1. Pellet 5 ml bacterial overnight culture by centrifugation at 4500 rpm for 10 min at room temperature (20°C).

2. Resuspend pelleted bacterial cells in 500 μl Buffer P1 and transfer and divide in two microcentrifuge tubes.

3. Add 250 μl Buffer P2 to each tube and mix thoroughly by inverting the tube 4–6 times until the solution becomes blue. Do not allow the lysis reaction to proceed for more than 5 min.

4. Add to each 350 μl Buffer N3 and mix immediately and thoroughly by inverting the tube 4–6 times. With LyseBlue reagent, the solution will turn colorless.

5. Centrifuge for 10 min at 13,000 rpm (~17,900 x g) in a table-top microcentrifuge.

6. Apply the supernatant from step 5 to the QIAprep spin column by decanting or pipetting. Centrifuge for 60 s and discard the flow-through.

7. Wash the QIAprep spin column by adding 0.5 ml Buffer PB. Centrifuge for 60 s and discard the flow-through

8. Wash the QIAprep spin column by adding 0.75 ml Buffer PE. Centrifuge for 60 s and discard the flow-through, Transfer the QIAprep spin column to the collection tube.
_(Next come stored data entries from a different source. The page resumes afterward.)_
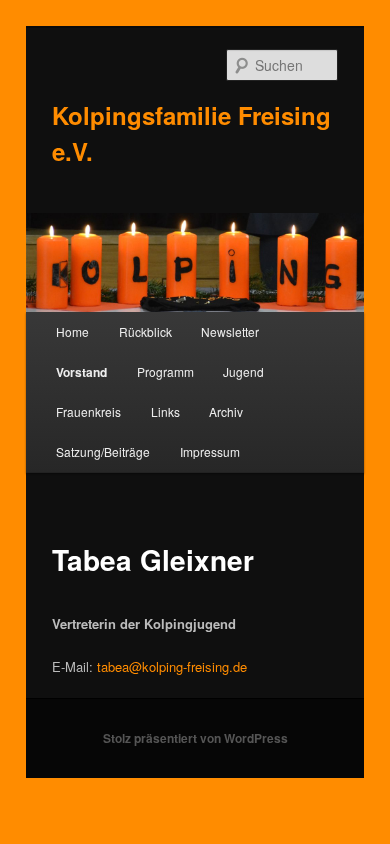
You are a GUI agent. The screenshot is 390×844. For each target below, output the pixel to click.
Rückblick (145, 331)
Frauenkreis (88, 411)
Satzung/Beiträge (103, 451)
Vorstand (81, 372)
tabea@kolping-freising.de (172, 666)
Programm (165, 371)
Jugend (243, 371)
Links (165, 411)
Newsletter (230, 331)
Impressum (210, 451)
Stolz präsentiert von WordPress (195, 738)
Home (72, 331)
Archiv (226, 411)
9. Centrifuge for 1 min to remove residual wash buffer.

10. Place the QIAprep column in a clean 1.5 ml microcentrifuge tube. To elute DNA, add 50 μl Buffer EB (10 mM Tris·Cl, pH 8.5) to the center of the QIAprep spin column, let stand for 1 min, and centrifuge for 1 min.

Adapted from

Quick-StartProtocol QIAprep® Spin Miniprep Kit October 2010 [http://www.qiagen.com/literature/render.aspx?id=201081]

Third Week

PCR Reaction

We add prefix and suffix to our newly made BioBricks with PCR


Ingredients


Water to a final volume of 50μl

10 μl 5x Pfusion HF buffer

1 μl 10mM dNTP

0,5μM Primer A

0,5μM Primer A

150 ng Template

0,50 μl Pfusion X7 Polymerase


PCR


Initial denaturation 98°C


Cycles 25

Denaturation Temperature 98°C Time 10 seconds

Anneal Temperature 55°C Time 30 seconds

Extension Temperature 72°C Time 15 seconds/kb of plasmid length


Final Extension 72°C Time 10 Minuts

Double Digest

Ingredients

500ng DNA

5 μl NEB buffer

0,5 μl BSA

1 μl Restrictionsenzyme A

1 μl Restrictionsenzyme B

Water until 50 μl


Mix by flicking

Incubate for 30 min in 37°C

Inactivate restrictionsenzymes by incubating them for 20 min in 80°C

Freeze until you need them

Fourth Week

You should make use of the calendar feature on the wiki and start a lab notebook. This may be looked at by the judges to see how your work progressed throughout the summer. It is a very useful organizational tool as well.